▶ [Given request] Copy the records below verbatim, line for line.
-*-*-
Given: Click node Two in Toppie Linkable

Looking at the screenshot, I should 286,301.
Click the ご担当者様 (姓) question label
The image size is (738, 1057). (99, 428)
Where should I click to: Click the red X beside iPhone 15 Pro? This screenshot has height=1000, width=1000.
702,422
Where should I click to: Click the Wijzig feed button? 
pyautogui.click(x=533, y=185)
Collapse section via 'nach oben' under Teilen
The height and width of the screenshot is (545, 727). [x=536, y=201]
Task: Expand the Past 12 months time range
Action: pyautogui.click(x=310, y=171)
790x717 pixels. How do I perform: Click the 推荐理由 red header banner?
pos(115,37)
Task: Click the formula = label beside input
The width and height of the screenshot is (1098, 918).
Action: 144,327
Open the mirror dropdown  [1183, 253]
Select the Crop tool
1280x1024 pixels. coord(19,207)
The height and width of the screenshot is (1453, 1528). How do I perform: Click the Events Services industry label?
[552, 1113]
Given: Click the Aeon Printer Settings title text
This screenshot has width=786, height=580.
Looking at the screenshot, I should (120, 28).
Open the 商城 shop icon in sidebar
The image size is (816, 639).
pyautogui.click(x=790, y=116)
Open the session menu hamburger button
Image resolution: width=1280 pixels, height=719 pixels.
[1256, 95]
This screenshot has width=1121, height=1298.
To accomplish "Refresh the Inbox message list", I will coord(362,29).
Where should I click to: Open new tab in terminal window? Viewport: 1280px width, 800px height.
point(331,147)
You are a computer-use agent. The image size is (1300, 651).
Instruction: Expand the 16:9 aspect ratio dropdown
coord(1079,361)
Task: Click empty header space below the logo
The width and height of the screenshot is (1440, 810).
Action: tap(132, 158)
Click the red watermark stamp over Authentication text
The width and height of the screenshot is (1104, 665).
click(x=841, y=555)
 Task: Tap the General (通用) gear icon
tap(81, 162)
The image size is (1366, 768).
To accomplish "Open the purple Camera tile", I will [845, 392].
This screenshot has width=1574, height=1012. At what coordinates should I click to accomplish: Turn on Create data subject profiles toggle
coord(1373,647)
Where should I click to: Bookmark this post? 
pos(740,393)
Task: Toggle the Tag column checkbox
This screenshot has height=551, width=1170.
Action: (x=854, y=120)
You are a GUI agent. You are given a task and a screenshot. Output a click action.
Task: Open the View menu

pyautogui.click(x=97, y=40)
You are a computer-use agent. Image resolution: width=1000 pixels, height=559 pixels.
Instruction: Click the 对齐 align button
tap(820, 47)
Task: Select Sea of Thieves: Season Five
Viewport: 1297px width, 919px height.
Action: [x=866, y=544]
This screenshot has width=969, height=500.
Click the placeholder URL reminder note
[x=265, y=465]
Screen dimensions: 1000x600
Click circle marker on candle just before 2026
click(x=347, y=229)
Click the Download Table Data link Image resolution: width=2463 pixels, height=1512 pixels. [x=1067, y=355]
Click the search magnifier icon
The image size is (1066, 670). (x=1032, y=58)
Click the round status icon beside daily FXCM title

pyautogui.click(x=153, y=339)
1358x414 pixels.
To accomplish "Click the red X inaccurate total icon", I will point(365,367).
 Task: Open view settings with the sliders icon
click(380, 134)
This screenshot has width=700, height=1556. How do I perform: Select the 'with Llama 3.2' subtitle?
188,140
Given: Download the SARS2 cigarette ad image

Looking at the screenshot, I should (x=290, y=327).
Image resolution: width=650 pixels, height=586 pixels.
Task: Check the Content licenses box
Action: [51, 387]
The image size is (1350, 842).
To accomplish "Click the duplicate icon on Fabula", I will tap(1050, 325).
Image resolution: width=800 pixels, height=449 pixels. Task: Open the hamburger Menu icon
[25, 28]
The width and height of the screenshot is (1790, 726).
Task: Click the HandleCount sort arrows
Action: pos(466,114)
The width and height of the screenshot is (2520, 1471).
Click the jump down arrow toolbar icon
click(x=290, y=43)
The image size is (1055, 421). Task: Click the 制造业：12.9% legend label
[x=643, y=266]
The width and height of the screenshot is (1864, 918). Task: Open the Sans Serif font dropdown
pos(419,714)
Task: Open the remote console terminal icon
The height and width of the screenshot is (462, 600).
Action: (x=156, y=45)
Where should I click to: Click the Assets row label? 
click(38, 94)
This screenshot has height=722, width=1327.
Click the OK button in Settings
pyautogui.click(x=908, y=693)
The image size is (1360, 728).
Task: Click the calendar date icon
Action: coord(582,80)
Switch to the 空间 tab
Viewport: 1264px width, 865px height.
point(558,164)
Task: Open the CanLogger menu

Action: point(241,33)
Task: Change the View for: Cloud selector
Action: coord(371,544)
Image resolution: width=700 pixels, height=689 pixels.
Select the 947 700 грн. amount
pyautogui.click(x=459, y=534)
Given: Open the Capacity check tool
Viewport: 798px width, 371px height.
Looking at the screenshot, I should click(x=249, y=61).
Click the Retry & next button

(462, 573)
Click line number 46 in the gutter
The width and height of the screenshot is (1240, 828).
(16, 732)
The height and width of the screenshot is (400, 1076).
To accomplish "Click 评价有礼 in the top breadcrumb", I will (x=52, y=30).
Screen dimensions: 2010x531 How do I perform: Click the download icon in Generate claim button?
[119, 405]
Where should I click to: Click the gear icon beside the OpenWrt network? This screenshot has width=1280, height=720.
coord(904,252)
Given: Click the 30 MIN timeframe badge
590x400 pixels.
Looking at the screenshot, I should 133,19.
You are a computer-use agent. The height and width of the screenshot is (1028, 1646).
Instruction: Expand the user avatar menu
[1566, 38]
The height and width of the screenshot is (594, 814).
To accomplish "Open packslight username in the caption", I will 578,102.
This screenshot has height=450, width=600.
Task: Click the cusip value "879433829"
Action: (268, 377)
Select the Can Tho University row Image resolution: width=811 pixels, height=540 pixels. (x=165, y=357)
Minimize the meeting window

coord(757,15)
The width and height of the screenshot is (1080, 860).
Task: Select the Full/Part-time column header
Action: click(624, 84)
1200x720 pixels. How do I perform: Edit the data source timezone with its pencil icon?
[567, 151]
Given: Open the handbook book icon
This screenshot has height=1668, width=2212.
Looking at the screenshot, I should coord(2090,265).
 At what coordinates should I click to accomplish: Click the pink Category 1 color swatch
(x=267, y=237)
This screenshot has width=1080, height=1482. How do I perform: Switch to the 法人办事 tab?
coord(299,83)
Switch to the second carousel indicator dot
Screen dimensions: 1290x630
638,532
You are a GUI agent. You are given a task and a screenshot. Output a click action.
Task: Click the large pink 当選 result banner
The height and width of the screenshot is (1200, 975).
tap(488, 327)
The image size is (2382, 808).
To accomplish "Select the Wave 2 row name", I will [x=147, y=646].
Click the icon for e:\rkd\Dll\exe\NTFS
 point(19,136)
-*-*-
▶ [Task result]
Given: Click node Two in Toppie Linkable

Looking at the screenshot, I should 286,301.
Click the ご担当者様 (姓) question label
The image size is (738, 1057). (99, 428)
Where should I click to: Click the red X beside iPhone 15 Pro? This screenshot has height=1000, width=1000.
702,422
Where should I click to: Click the Wijzig feed button? 
pyautogui.click(x=533, y=185)
Collapse section via 'nach oben' under Teilen
The height and width of the screenshot is (545, 727). [x=536, y=201]
Task: Expand the Past 12 months time range
Action: pyautogui.click(x=310, y=171)
790x717 pixels. How do I perform: Click the 推荐理由 red header banner?
pos(115,37)
Task: Click the formula = label beside input
The width and height of the screenshot is (1098, 918).
Action: 144,327
Open the mirror dropdown  [1183, 253]
Select the Crop tool
1280x1024 pixels. coord(19,207)
The height and width of the screenshot is (1453, 1528). How do I perform: Click the Events Services industry label?
[552, 1113]
Given: Click the Aeon Printer Settings title text
This screenshot has width=786, height=580.
Looking at the screenshot, I should (120, 28).
Open the 商城 shop icon in sidebar
The image size is (816, 639).
pyautogui.click(x=790, y=116)
Open the session menu hamburger button
Image resolution: width=1280 pixels, height=719 pixels.
[1256, 95]
This screenshot has width=1121, height=1298.
To accomplish "Refresh the Inbox message list", I will coord(362,29).
Where should I click to: Open new tab in terminal window? Viewport: 1280px width, 800px height.
point(331,147)
You are a computer-use agent. The image size is (1300, 651).
Instruction: Expand the 16:9 aspect ratio dropdown
coord(1079,361)
Task: Click empty header space below the logo
The width and height of the screenshot is (1440, 810).
Action: tap(132, 158)
Click the red watermark stamp over Authentication text
The width and height of the screenshot is (1104, 665).
click(x=841, y=555)
 Task: Tap the General (通用) gear icon
tap(81, 162)
The image size is (1366, 768).
To accomplish "Open the purple Camera tile", I will [845, 392].
This screenshot has width=1574, height=1012. At what coordinates should I click to accomplish: Turn on Create data subject profiles toggle
coord(1373,647)
Where should I click to: Bookmark this post? 
pos(740,393)
Task: Toggle the Tag column checkbox
This screenshot has height=551, width=1170.
Action: (x=854, y=120)
You are a GUI agent. You are given a task and a screenshot. Output a click action.
Task: Open the View menu

pyautogui.click(x=97, y=40)
You are a computer-use agent. Image resolution: width=1000 pixels, height=559 pixels.
Instruction: Click the 对齐 align button
tap(820, 47)
Task: Select Sea of Thieves: Season Five
Viewport: 1297px width, 919px height.
Action: [x=866, y=544]
This screenshot has width=969, height=500.
Click the placeholder URL reminder note
[x=265, y=465]
Screen dimensions: 1000x600
Click circle marker on candle just before 2026
click(x=347, y=229)
Click the Download Table Data link Image resolution: width=2463 pixels, height=1512 pixels. [x=1067, y=355]
Click the search magnifier icon
The image size is (1066, 670). (x=1032, y=58)
Click the round status icon beside daily FXCM title

pyautogui.click(x=153, y=339)
1358x414 pixels.
To accomplish "Click the red X inaccurate total icon", I will point(365,367).
 Task: Open view settings with the sliders icon
click(380, 134)
This screenshot has width=700, height=1556. How do I perform: Select the 'with Llama 3.2' subtitle?
188,140
Given: Download the SARS2 cigarette ad image

Looking at the screenshot, I should (x=290, y=327).
Image resolution: width=650 pixels, height=586 pixels.
Task: Check the Content licenses box
Action: [51, 387]
The image size is (1350, 842).
To accomplish "Click the duplicate icon on Fabula", I will tap(1050, 325).
Image resolution: width=800 pixels, height=449 pixels. Task: Open the hamburger Menu icon
[25, 28]
The width and height of the screenshot is (1790, 726).
Task: Click the HandleCount sort arrows
Action: pos(466,114)
The width and height of the screenshot is (2520, 1471).
Click the jump down arrow toolbar icon
click(x=290, y=43)
The image size is (1055, 421). Task: Click the 制造业：12.9% legend label
[x=643, y=266]
The width and height of the screenshot is (1864, 918). Task: Open the Sans Serif font dropdown
pos(419,714)
Task: Open the remote console terminal icon
The height and width of the screenshot is (462, 600).
Action: (x=156, y=45)
Where should I click to: Click the Assets row label? 
click(38, 94)
This screenshot has height=722, width=1327.
Click the OK button in Settings
pyautogui.click(x=908, y=693)
The image size is (1360, 728).
Task: Click the calendar date icon
Action: coord(582,80)
Switch to the 空间 tab
Viewport: 1264px width, 865px height.
point(558,164)
Task: Open the CanLogger menu

Action: point(241,33)
Task: Change the View for: Cloud selector
Action: coord(371,544)
Image resolution: width=700 pixels, height=689 pixels.
Select the 947 700 грн. amount
pyautogui.click(x=459, y=534)
Given: Open the Capacity check tool
Viewport: 798px width, 371px height.
Looking at the screenshot, I should click(x=249, y=61).
Click the Retry & next button

(462, 573)
Click line number 46 in the gutter
The width and height of the screenshot is (1240, 828).
(16, 732)
The height and width of the screenshot is (400, 1076).
To accomplish "Click 评价有礼 in the top breadcrumb", I will (x=52, y=30).
Screen dimensions: 2010x531 How do I perform: Click the download icon in Generate claim button?
[119, 405]
Where should I click to: Click the gear icon beside the OpenWrt network? This screenshot has width=1280, height=720.
coord(904,252)
Given: Click the 30 MIN timeframe badge
590x400 pixels.
Looking at the screenshot, I should 133,19.
You are a computer-use agent. The height and width of the screenshot is (1028, 1646).
Instruction: Expand the user avatar menu
[1566, 38]
The height and width of the screenshot is (594, 814).
To accomplish "Open packslight username in the caption", I will 578,102.
This screenshot has height=450, width=600.
Task: Click the cusip value "879433829"
Action: (268, 377)
Select the Can Tho University row Image resolution: width=811 pixels, height=540 pixels. (x=165, y=357)
Minimize the meeting window

coord(757,15)
The width and height of the screenshot is (1080, 860).
Task: Select the Full/Part-time column header
Action: click(624, 84)
1200x720 pixels. How do I perform: Edit the data source timezone with its pencil icon?
[567, 151]
Given: Open the handbook book icon
This screenshot has height=1668, width=2212.
Looking at the screenshot, I should coord(2090,265).
 At what coordinates should I click to accomplish: Click the pink Category 1 color swatch
(x=267, y=237)
This screenshot has width=1080, height=1482. How do I perform: Switch to the 法人办事 tab?
coord(299,83)
Switch to the second carousel indicator dot
Screen dimensions: 1290x630
638,532
You are a GUI agent. You are given a task and a screenshot. Output a click action.
Task: Click the large pink 当選 result banner
The height and width of the screenshot is (1200, 975).
tap(488, 327)
The image size is (2382, 808).
To accomplish "Select the Wave 2 row name", I will [x=147, y=646].
Click the icon for e:\rkd\Dll\exe\NTFS
 point(19,136)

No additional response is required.